-- BEGIN Available data --
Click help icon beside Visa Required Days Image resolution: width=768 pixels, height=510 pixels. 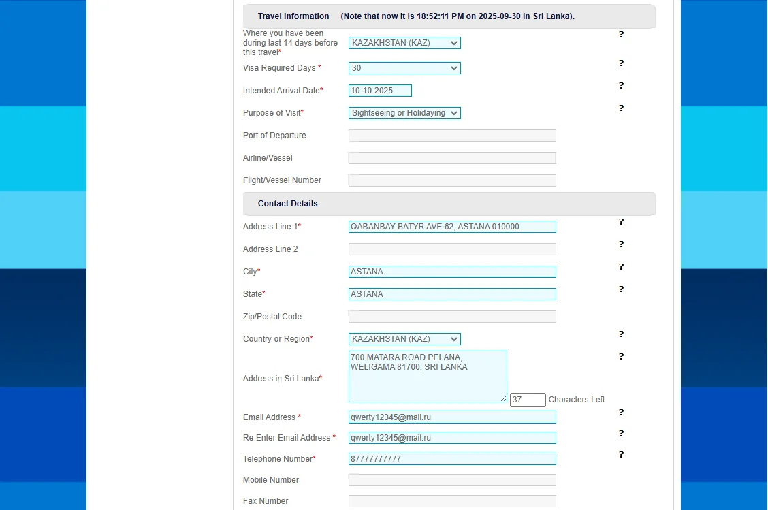tap(621, 63)
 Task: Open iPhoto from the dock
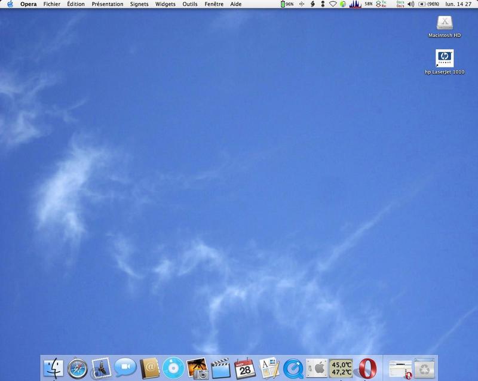[197, 368]
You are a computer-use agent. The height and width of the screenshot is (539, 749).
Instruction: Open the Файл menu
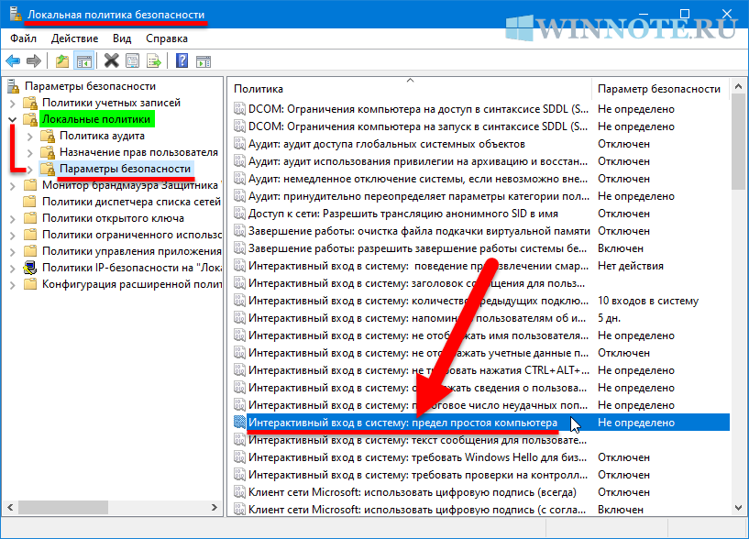click(24, 39)
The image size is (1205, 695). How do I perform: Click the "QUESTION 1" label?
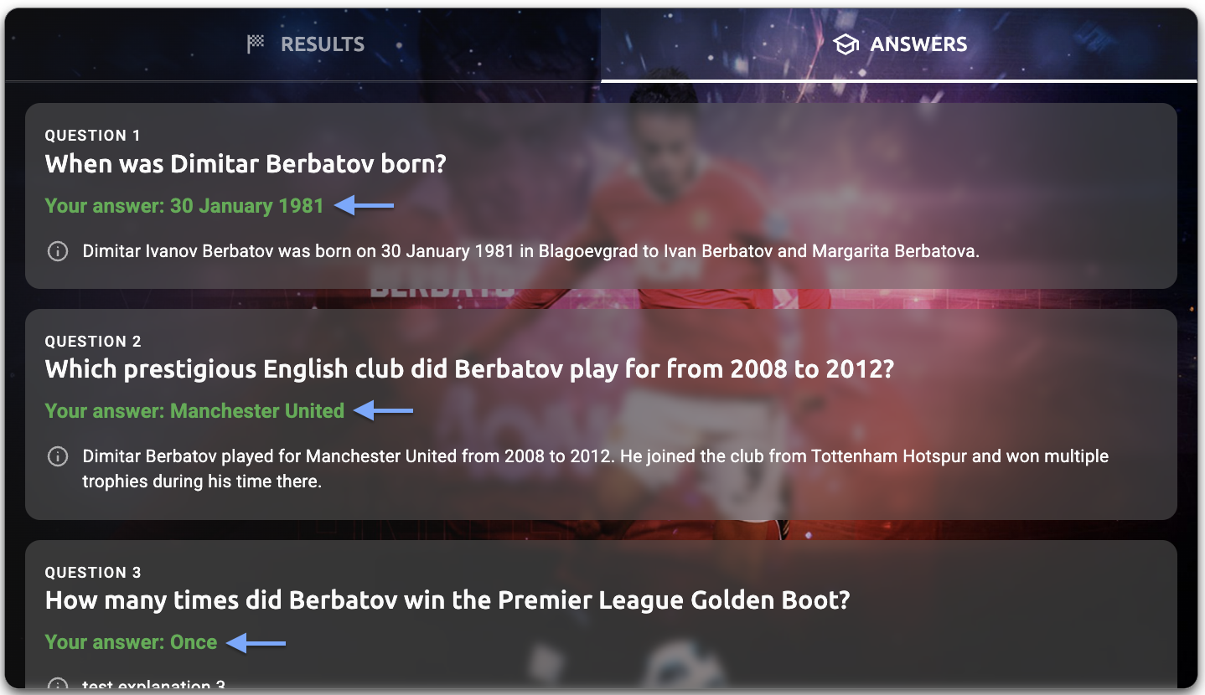pos(93,136)
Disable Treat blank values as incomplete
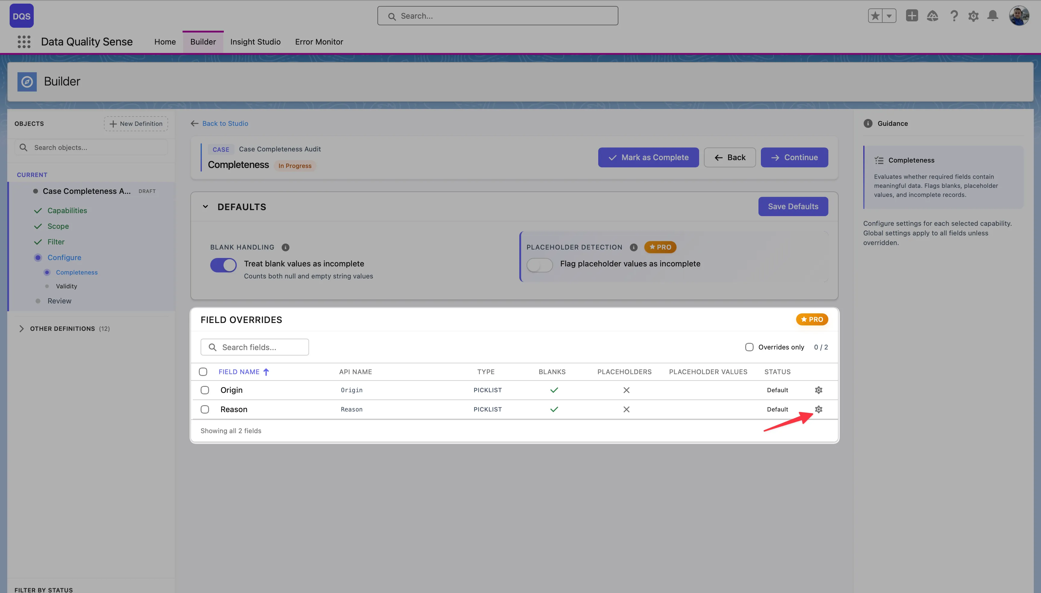Screen dimensions: 1041x593 [x=223, y=265]
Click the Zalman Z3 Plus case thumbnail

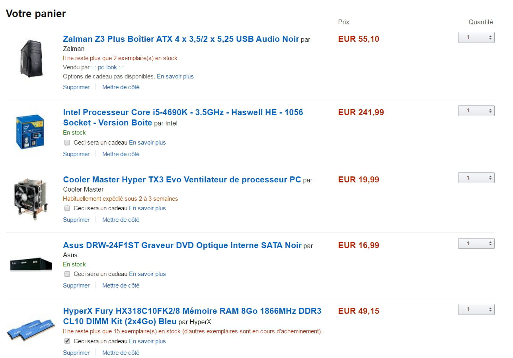pos(31,58)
-- END Available data --
Arrange the records from the line containing "Disable Treat blank values as incomplete" through the end of the records, both included, as a numbered list, with blank lines dropped and the pictures left out.

Completed task:
1. Disable Treat blank values as incomplete
2. Screen dimensions: 1041x593 [x=223, y=265]
3. Click the Zalman Z3 Plus case thumbnail
4. pos(31,58)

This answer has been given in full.